This empirically based study aims at establishing the frequency, distribution, tenacity and the nature of errors produced by more than 700 advanced Swedish learners of French, at different university levels. The errors are classified in grammatical and lexical categories. Four grammatical categories (articles, nouns, pronouns, verbs) have been selected for a thorough examination, and examples of different types of errors are presented and commented upon. The error analysis follows, principally, the steps suggested by Corder (1974) and implies the discussion of such concepts as error, norm and usage.
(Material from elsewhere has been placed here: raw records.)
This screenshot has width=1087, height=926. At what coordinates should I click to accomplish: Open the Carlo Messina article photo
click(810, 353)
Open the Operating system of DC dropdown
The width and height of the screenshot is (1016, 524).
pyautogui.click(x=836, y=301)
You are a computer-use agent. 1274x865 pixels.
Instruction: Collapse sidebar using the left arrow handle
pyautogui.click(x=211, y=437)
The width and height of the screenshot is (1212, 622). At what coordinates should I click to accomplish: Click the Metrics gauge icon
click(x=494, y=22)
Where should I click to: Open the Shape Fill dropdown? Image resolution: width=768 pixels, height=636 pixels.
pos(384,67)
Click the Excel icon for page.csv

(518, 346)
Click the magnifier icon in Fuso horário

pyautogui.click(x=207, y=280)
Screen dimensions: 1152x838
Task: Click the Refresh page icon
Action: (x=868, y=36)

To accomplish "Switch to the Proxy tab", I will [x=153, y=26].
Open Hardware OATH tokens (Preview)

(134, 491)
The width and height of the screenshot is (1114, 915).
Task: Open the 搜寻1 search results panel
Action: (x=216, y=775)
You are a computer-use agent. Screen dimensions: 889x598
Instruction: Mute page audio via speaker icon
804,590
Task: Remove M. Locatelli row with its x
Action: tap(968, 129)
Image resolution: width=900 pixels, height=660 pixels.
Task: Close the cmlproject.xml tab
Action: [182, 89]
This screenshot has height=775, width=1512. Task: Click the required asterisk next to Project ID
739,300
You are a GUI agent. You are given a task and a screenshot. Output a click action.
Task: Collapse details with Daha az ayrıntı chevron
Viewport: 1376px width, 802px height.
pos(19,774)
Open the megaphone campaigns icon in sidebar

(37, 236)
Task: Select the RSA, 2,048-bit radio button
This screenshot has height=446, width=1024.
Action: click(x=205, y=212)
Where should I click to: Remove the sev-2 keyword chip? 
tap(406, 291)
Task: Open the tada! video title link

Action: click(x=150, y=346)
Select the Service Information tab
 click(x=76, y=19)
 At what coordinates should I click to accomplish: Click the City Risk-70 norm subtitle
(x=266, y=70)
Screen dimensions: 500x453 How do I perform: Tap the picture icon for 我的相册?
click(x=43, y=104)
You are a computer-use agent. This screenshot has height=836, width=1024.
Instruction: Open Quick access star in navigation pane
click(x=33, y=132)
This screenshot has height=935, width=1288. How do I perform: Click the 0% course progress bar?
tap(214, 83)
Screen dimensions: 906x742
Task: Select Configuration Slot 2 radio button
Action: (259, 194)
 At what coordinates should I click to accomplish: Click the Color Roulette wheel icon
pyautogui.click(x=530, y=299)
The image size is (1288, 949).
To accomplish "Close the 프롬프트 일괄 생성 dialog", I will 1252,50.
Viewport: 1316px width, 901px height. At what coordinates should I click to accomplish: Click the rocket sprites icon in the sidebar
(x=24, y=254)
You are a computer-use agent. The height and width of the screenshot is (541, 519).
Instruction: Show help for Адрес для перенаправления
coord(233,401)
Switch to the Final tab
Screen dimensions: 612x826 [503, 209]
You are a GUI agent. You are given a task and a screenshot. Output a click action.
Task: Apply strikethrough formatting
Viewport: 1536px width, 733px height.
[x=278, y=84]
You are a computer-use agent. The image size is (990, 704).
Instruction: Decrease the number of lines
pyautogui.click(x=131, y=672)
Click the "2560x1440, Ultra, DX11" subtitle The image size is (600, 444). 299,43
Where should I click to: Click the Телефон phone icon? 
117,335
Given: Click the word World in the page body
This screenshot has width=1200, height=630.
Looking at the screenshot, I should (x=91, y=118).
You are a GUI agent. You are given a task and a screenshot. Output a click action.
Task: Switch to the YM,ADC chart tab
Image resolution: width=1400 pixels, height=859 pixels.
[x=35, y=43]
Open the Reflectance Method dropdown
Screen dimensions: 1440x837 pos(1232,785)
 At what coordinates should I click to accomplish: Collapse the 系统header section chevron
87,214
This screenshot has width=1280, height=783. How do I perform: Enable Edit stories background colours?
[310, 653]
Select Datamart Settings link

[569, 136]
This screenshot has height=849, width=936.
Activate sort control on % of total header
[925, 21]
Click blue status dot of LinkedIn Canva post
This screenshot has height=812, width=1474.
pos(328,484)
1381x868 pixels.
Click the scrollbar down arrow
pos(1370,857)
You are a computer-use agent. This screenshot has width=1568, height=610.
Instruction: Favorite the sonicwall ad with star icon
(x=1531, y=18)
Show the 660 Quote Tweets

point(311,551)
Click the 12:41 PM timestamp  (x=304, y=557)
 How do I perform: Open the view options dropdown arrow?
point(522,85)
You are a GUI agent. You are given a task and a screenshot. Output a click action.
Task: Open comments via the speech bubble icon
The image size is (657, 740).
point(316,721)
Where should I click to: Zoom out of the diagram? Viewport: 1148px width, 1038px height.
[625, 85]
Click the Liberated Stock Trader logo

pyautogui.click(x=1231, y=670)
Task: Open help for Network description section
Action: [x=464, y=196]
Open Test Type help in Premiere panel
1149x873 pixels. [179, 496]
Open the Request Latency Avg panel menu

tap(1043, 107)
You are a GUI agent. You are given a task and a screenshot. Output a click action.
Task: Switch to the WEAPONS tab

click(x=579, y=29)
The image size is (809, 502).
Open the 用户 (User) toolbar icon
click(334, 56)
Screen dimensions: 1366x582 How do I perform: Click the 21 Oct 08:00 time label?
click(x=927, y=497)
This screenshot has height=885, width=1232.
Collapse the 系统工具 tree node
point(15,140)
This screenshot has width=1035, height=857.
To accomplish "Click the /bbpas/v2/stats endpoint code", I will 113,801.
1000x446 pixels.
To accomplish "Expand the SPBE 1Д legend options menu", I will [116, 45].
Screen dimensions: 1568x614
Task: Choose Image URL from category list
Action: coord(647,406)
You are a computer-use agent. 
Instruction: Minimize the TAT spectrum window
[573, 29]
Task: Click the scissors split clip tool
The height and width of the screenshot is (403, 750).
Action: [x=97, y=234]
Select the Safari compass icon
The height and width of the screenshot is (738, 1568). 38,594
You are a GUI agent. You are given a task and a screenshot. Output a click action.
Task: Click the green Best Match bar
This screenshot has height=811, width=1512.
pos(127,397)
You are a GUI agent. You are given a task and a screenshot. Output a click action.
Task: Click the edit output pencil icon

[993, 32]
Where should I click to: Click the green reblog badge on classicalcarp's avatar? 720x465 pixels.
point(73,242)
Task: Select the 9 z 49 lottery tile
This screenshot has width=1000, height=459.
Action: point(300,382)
The verbs present the most frequent and tenacious errors constituting at each level about a third of all errors. The proportions of the different types of errors change according to task and level. The errors concerning tenses predominate in the translation tests, those concerning conjugations in the diagnostic test. As for pronouns, they cause 40 % of all errors in the diagnostic test (fill-in/transformation tests), 7 %-8 % in the translation tests. This reduction is partly due to the fact that many pronouns are necessarily regarded as part of the construction of a verb and classed as such. Put together, the errors concerning gender, orthography and vocabulary constitute 40 % at the advanced levels.
The study includes a correlational analysis aiming at confirming or confuting some hypotheses regarding the interrelation, on the one hand between the results of the different parts of the two tests given during the first term of the university studies (vocabulary, grammar, metalingual knowledge), on the other hand beween the results and some external factors such as marks in French (secondary school), stay in French-speaking country, length of previous studies of French, etc. Among other things, it is shown that the students’ results in grammar are systematically better than those in vocabulary and that six years of previous studies of French do not generally lead to better results than three years’ studies.